Caruso has access to all of her faculties for this role, but the character of Iris poses her own set of unique challenges. The play's disturbing premise makes her the subject of older men's depraved fantasies — fantasies that they can act upon within the consequence-free confines of the Nether where moral law of virtual reality is called into question. "The first time I read it I was like no no no no no. No way!" she laughingly recalls. "And then I thought, you know what, this actually is saying something. These are things that are happening and going to happen in the future. Clearly they're wrong and I think something needs to be done about it."

Of course, at 13 years of age, the final decision fell to her parents, who were eventually won over, due in no small part, undoubtedly, to their daughter's yearning for the part. "We had a family discussion," she says. "I read the script a couple times and after that I was like, Okay, I can do this. I wanted to do it." According to Caruso's director Anne Kauffman, it was a challenge she was ready to take on. "I started out being very cautious, not just with the sexuality of it, but even just learning how to talk to her as an actress," Kauffman told TheaterMania. "It became very clear that I could just talk to her like I talked to the rest of the cast. She may be the most professional person in the company — including me."

Even so, constantly being the youngest in the room is a cross she'll frustratingly have to bear for a while longer. "Sometimes I just wish I was an adult," Caruso says offhandedly. "People would actually take me seriously."

Until then she can enjoy the small amount of normalcy her life as a newly christened New York tween affords her: Netflix till 3am, sleeping in on her Mondays off, and FaceTiming with friends on her beloved iPhone. The play hasn't changed her Internet habits, but the irony doesn't escape her: "It's not like I was doing anything bad on there before," she jokes. "Of course," she says, she would never sacrifice her real life for an artificial existence. "But I am on Netflix a lot."

She goes on to share a few more details about herself:

Dream role?: "Yitzhak in Hedwig" (her favorite musical, starring her favorite Broadway performer Lena Hall).

Favorite singers?: "Norah Jones, Eva Cassidy, Edie Brickell, Ella Fitzgerald — and Pink Floyd, of course" (tastes she attributes to her father's music collection).

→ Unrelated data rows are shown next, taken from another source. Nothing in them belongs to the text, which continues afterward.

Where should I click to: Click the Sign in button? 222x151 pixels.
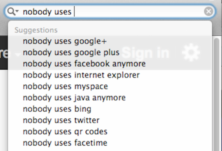click(x=145, y=53)
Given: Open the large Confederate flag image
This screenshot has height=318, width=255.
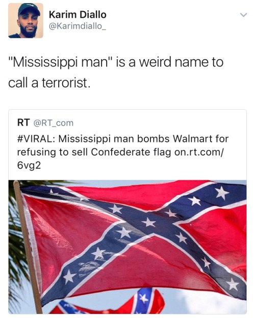Looking at the screenshot, I should click(128, 247).
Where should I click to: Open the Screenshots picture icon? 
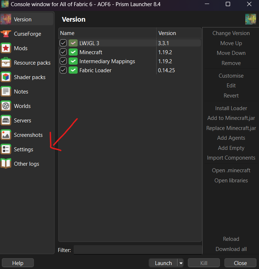click(x=6, y=135)
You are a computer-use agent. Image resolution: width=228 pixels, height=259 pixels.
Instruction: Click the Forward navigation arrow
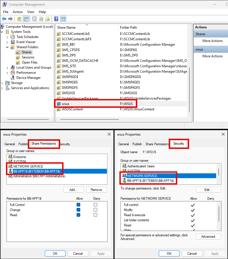tap(11, 19)
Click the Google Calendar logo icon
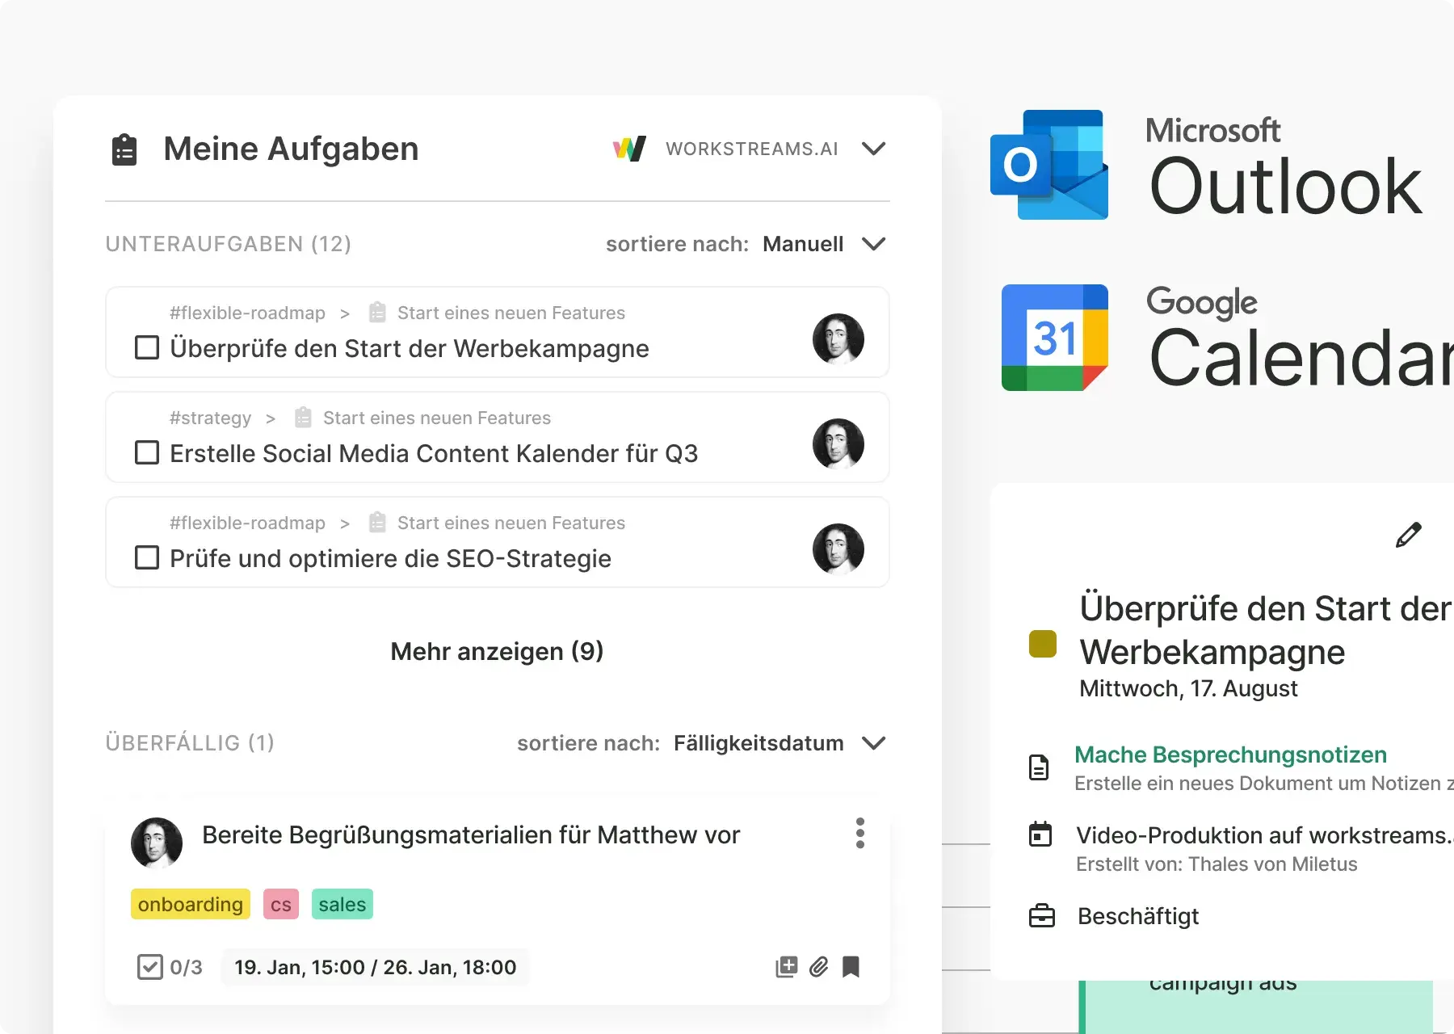Screen dimensions: 1454x1034 1054,338
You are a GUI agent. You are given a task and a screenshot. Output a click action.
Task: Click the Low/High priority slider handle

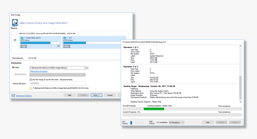click(131, 123)
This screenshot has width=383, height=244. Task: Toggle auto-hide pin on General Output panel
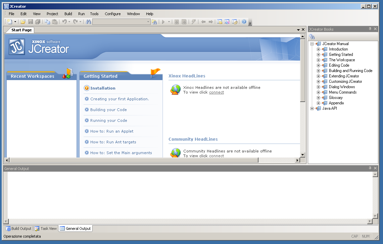[x=370, y=168]
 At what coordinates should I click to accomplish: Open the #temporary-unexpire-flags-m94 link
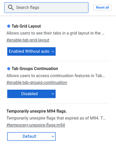[36, 125]
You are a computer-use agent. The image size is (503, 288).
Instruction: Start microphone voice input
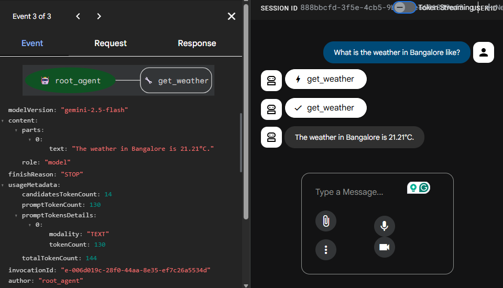(x=384, y=226)
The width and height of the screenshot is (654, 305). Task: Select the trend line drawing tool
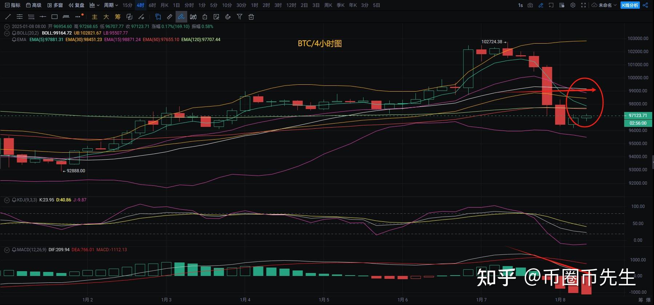click(8, 17)
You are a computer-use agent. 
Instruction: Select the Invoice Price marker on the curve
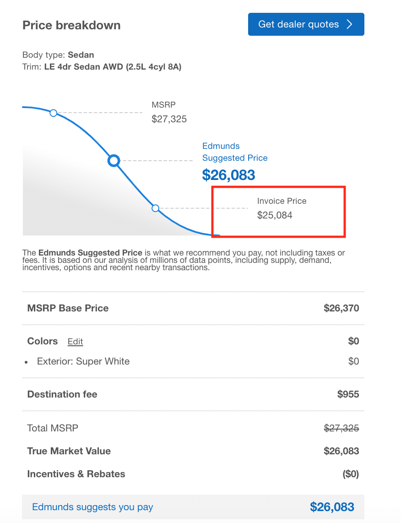pyautogui.click(x=156, y=208)
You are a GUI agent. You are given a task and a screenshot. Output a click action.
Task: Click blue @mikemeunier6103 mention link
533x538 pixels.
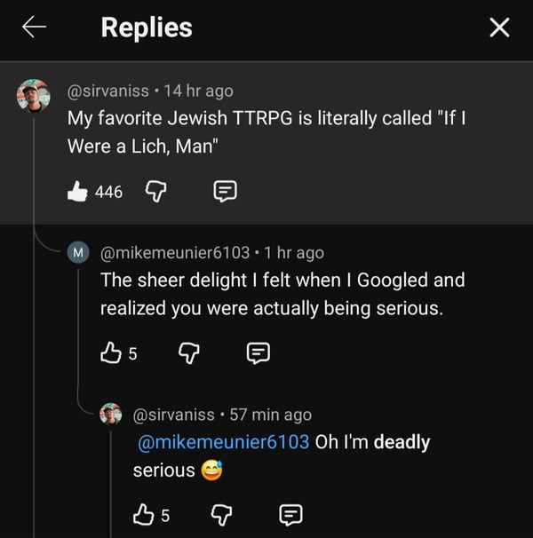(x=224, y=442)
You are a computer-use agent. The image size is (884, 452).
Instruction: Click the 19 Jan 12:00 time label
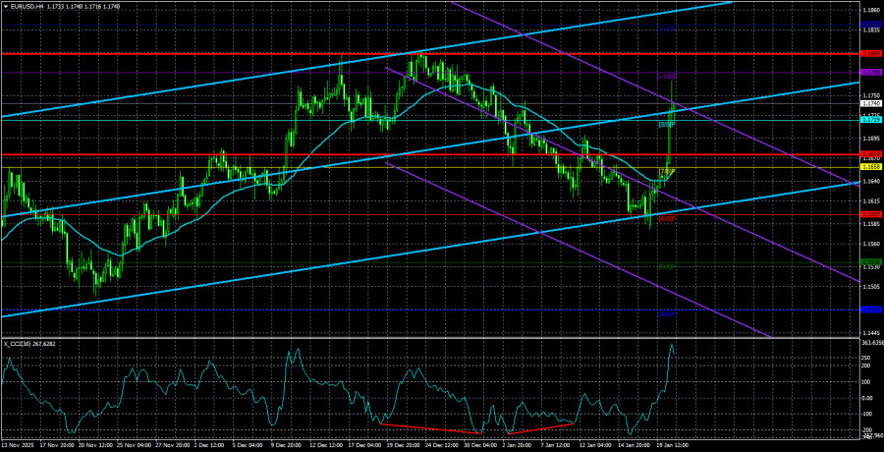click(674, 444)
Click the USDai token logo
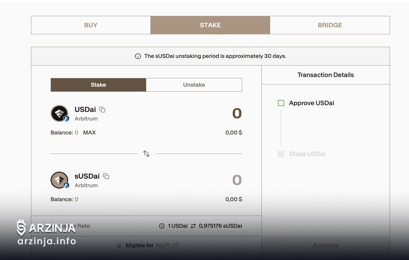The width and height of the screenshot is (409, 260). coord(59,114)
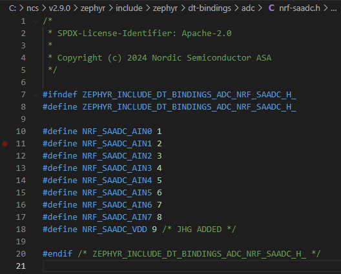Collapse the #ifndef region on line 7
Viewport: 341px width, 274px height.
coord(36,95)
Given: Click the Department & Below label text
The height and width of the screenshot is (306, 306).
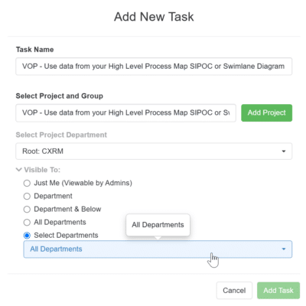Looking at the screenshot, I should point(67,210).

Other skills?: "I play the ukulele and I just started learning guitar. And I like to rock-climb."

Caruso is a multitalented kid with eclectic interests and confidence beyond her years that will serve her well far past The Nether. "If I wasn't acting I'd be singing. If I wasn't acting or singing I'd be dancing. And if I wasn't doing any of the three of those — I don't know what I would do," she says, pausing for a moment. "I might be a post-office woman or something." As for Spokane, Washington: Is a hometown return on her list of options? "No way. Not in a million years."

Caruso and Ben Rosenfeld in a scene from The Nether, running through March 29 at the Lucille Lortel Theatre.